On the face of it, November is a month of transition in the Langhe. After the harvest, the collective ritual that ends the life cycle of this land of wine, and waiting for the Christmas period, with its snowy white blanket, seems to recall ancestral rites and ancient times. It almost seems like the month of November exists to act as a gentle and sometimes dragging bridge between these two fundamental moments in the life of the Langhe.
And it was on such a remarkably clear November day that we met, we three founders of Fine Italy, for a typical lunch in a typical Alta Langa.
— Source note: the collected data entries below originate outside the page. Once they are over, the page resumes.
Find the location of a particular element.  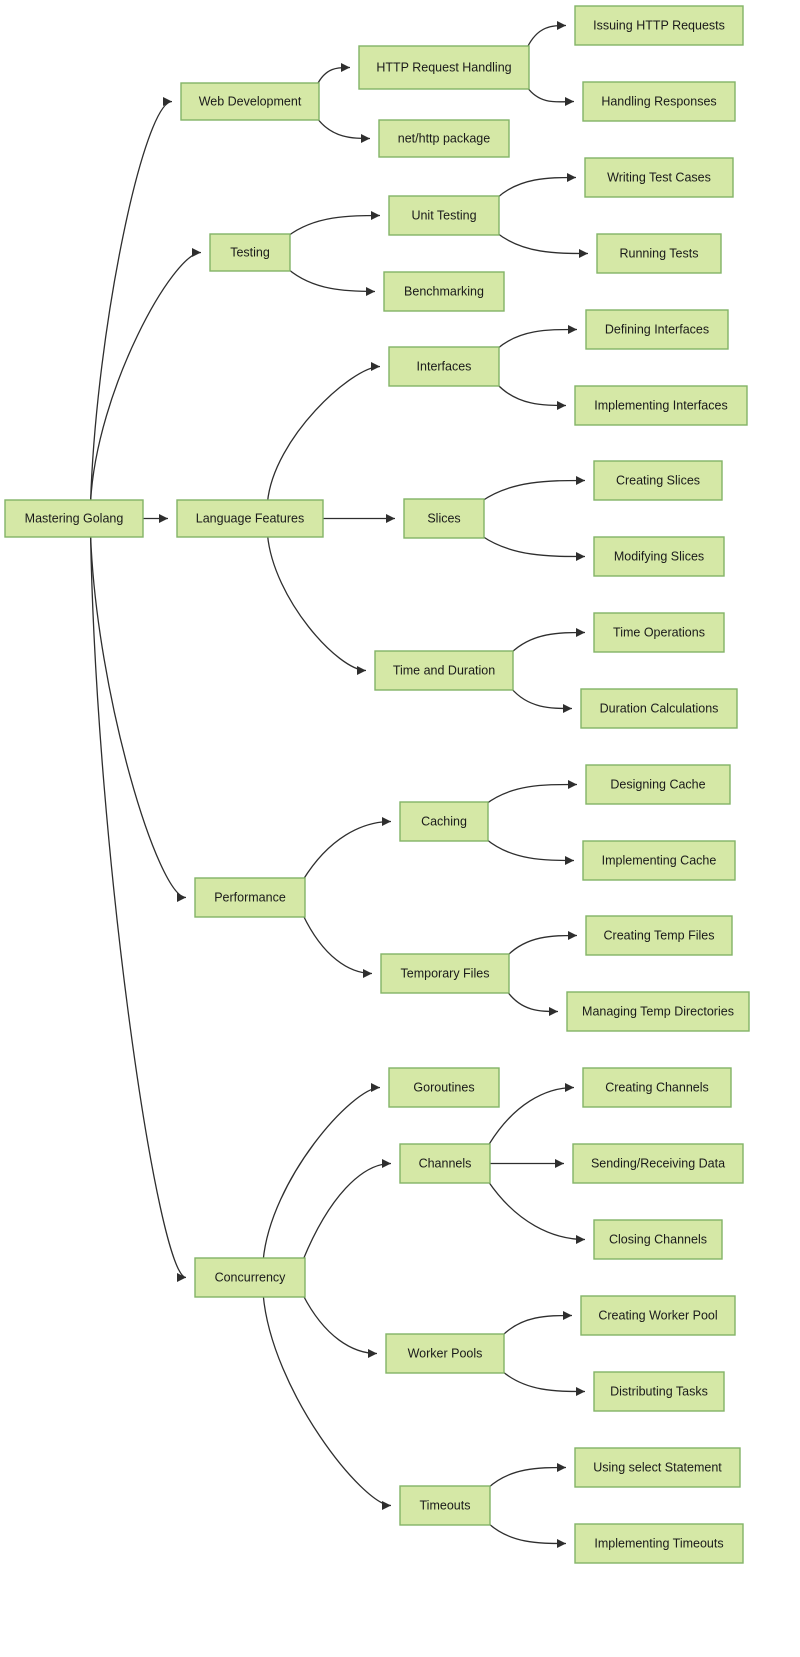

node-impl_cache: Implementing Cache is located at coordinates (659, 860).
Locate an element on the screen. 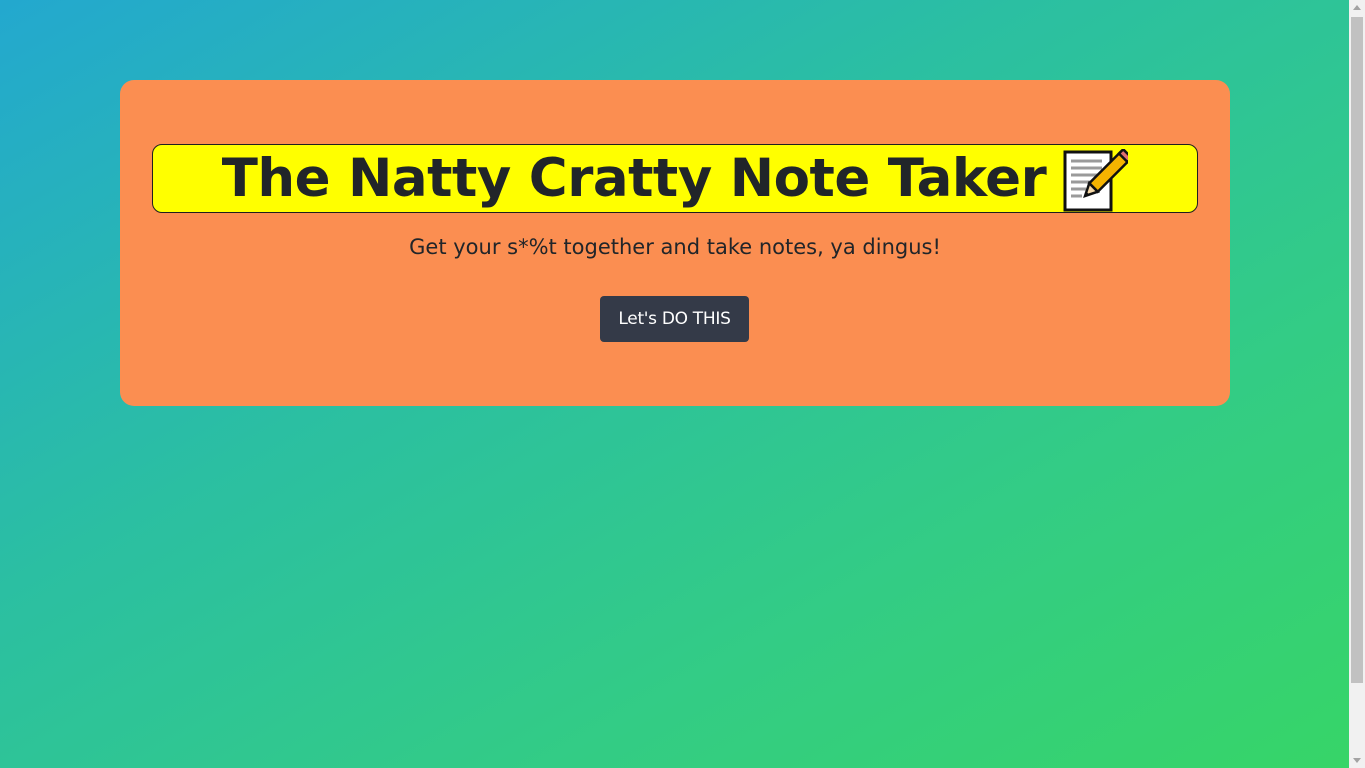 This screenshot has width=1365, height=768. page-title: The Natty Cratty Note Taker is located at coordinates (675, 178).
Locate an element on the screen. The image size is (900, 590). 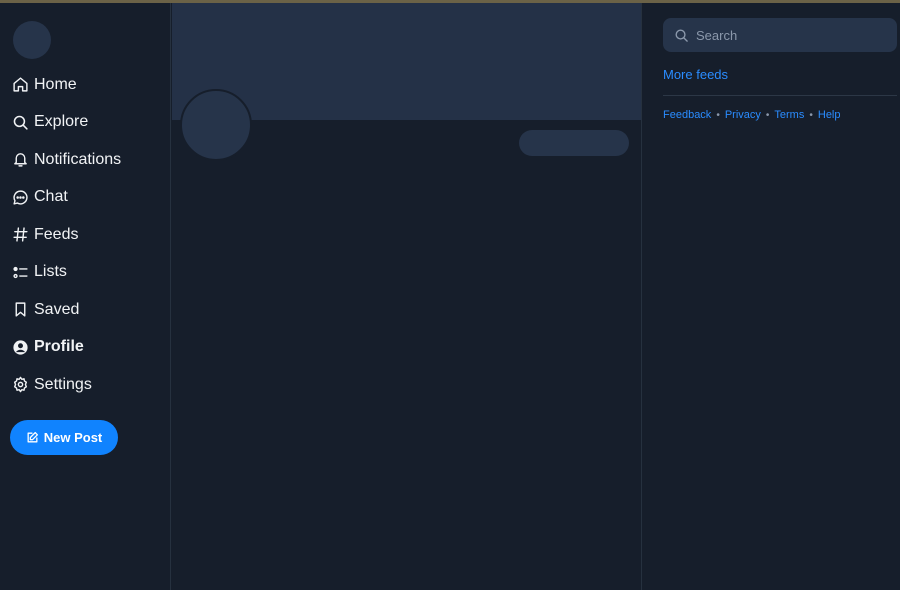
nav-label-explore: Explore is located at coordinates (62, 122).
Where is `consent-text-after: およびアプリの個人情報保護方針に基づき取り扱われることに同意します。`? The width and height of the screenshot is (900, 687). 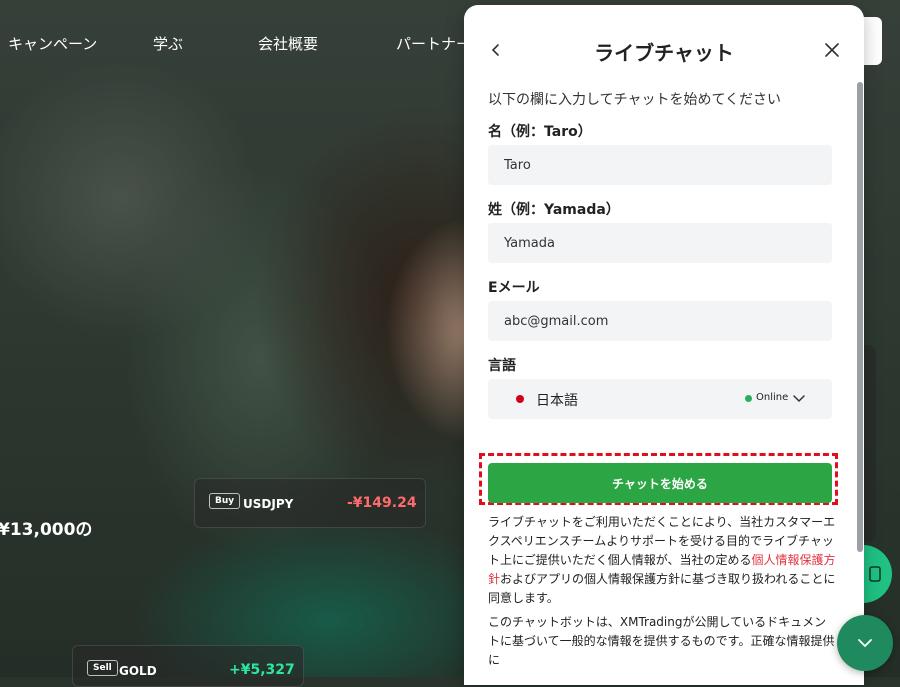 consent-text-after: およびアプリの個人情報保護方針に基づき取り扱われることに同意します。 is located at coordinates (662, 588).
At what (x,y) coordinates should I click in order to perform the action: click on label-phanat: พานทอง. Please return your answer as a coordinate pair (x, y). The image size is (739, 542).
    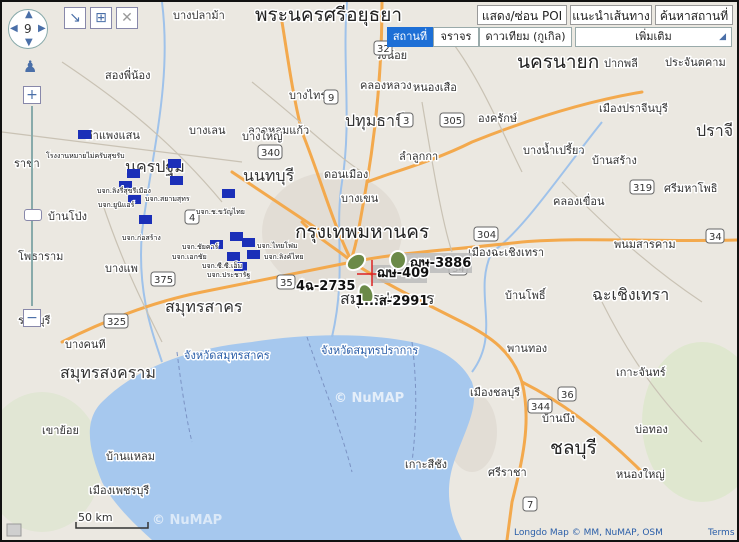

It was one of those restaurants that seem to be straight out of a storybook: Grandma in the kitchen, accompanied by Mum and an aunt who were learning from her old, wise hands the secrets of a cuisine that comes from ancient times, and their children seeing to the tables.
An hour and a half passed slowly, as we abandoned ourselves to the pleasures of the table and the conversation between the finely hand-chopped meat and the vitel tonné, including a taste of tajarin with mushrooms and ravioli al plin between a glass of Nebbiolo and a brasato, a bunet and a slice of hazelnut cake, Muscat grappa and many laughs.
At the end of lunch, just before getting up from the table calm and refreshed, Franco waved us to stay seated, looked at us, and said: "Guys ... why don’t we offer an hour and a half like the one we just spent eating a delicious italian food menu to other people too, even if they’re far away from Italy? ... "
A look of understanding passed between us, a toast was made, and Fine Italy was born.